Este martes, 16 de mayo, se cumplieron 119 años del nacimiento de Kenji Mizoguchi. Hace años (por lo menos siete u ocho) vi Cuentos de la luna pálida y El intendente Sansho, películas que me marcaron por su densidad anímica aunque ahora apenas recuerdo algunas escenas y ciertos diálogos. Para celebrar el nacimiento de Mizoguchi, quise ver una de sus películas. Cuando conseguí Oharu (1952), me emocioné.
Empezó. Música de tonos agudos, una geisha a la que tardamos en verle el rostro. Ella camina entre una zona derruida. Se reúne con otras geishas ante un fuego que las calienta. Hablan. No hay subtítulos. Procuro fijarme, entonces, en los gestos. En cómo esta geisha que veníamos siguiendo acerca sus manos al fuego, se calienta el rostro con las manos y luego se da vuelta para acerca su trasero a la pequeña fogata. Este gesto cercano me hace sonreír, pero también me da a entender que hace bastante frío.

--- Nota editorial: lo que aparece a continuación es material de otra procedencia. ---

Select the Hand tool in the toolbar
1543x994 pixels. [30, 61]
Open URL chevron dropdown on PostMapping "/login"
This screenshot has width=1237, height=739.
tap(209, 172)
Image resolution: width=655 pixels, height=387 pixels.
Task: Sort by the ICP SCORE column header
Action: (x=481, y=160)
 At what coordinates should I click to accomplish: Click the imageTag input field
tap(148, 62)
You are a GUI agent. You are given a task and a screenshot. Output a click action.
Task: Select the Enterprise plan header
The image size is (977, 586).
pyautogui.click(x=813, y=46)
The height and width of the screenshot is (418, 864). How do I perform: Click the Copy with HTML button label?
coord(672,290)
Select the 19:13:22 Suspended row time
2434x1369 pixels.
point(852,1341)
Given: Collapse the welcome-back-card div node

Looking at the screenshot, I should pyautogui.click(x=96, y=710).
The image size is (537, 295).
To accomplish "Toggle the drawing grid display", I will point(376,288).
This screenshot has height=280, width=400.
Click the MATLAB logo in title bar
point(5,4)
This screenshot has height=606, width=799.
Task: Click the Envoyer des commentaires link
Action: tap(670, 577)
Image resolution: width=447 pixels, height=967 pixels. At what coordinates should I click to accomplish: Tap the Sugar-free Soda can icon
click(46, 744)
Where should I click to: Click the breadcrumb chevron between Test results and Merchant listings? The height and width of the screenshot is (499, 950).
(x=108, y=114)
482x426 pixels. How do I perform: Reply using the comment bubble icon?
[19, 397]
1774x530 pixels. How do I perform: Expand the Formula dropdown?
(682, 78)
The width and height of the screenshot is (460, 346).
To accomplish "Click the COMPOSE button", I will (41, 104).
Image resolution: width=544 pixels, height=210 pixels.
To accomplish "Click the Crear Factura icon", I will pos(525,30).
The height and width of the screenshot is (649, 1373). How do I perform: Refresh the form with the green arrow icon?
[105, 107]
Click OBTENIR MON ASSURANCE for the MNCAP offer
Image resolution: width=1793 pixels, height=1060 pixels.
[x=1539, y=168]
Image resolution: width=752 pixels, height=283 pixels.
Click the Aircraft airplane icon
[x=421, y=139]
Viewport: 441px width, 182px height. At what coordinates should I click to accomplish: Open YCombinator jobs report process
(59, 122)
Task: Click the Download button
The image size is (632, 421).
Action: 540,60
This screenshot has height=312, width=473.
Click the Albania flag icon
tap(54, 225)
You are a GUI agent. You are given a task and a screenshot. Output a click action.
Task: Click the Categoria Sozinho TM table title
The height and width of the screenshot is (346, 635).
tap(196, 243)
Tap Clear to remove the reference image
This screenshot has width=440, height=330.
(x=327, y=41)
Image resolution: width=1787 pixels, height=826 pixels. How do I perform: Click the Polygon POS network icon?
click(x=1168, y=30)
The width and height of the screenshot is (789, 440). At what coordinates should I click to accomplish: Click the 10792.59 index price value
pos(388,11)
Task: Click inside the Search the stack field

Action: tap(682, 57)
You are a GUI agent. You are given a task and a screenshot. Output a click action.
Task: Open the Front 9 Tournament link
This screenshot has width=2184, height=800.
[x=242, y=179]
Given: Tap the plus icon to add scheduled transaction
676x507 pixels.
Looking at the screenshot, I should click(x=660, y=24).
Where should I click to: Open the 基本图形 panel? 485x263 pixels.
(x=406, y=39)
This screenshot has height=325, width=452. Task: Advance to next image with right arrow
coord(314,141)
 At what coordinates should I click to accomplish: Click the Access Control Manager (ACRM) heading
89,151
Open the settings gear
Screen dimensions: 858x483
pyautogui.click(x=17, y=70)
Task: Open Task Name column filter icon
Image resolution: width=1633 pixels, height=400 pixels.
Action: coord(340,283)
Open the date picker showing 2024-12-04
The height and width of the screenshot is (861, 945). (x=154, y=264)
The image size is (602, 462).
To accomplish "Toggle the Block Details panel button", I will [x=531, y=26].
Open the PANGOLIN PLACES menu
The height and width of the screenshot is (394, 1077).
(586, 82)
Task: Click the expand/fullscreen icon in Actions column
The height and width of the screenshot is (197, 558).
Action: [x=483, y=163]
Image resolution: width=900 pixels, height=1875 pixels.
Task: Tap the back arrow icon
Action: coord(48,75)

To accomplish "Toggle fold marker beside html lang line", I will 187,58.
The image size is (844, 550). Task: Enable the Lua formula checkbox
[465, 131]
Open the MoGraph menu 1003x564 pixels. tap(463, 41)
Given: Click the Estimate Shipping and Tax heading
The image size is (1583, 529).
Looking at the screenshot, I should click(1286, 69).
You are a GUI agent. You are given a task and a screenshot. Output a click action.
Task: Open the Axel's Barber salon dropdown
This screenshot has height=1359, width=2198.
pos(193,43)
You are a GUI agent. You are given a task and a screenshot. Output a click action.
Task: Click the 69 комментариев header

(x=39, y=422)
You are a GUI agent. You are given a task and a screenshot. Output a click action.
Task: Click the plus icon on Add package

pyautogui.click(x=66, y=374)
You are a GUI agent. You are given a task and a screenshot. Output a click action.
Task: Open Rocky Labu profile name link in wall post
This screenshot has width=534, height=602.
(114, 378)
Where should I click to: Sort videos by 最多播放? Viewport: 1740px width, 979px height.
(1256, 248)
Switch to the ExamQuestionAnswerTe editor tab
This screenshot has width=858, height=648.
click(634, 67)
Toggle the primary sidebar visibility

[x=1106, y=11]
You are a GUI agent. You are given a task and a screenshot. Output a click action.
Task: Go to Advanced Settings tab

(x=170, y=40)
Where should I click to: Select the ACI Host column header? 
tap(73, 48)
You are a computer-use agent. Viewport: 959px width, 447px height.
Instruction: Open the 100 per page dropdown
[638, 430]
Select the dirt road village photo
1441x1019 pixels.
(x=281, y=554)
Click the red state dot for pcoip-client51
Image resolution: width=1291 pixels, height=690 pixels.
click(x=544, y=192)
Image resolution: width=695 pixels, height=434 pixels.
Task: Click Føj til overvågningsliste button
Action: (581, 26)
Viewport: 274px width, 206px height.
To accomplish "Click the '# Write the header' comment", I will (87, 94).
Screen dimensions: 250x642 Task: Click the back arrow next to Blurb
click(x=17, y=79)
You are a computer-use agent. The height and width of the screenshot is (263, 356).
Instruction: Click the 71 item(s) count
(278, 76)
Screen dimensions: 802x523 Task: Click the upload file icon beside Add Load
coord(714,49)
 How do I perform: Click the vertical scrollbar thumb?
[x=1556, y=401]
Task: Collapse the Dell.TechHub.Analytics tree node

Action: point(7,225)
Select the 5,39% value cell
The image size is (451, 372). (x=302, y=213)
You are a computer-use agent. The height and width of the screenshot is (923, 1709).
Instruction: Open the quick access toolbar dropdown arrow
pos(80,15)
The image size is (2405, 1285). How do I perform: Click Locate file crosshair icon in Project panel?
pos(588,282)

De pronto, un hombre les habla a unos metros. La geisha que centra mi atención (¿Oharu?) se retira. Luego se encuentra con un hombre con quien, entre un escarceo de miradas, hablan prolongadamente.
Mi atención se distrae, así que me rindo a seguir viendo la película sin subtítulos. Me quedo engañadamente satisfecho de que vi quince minutos de Oharu.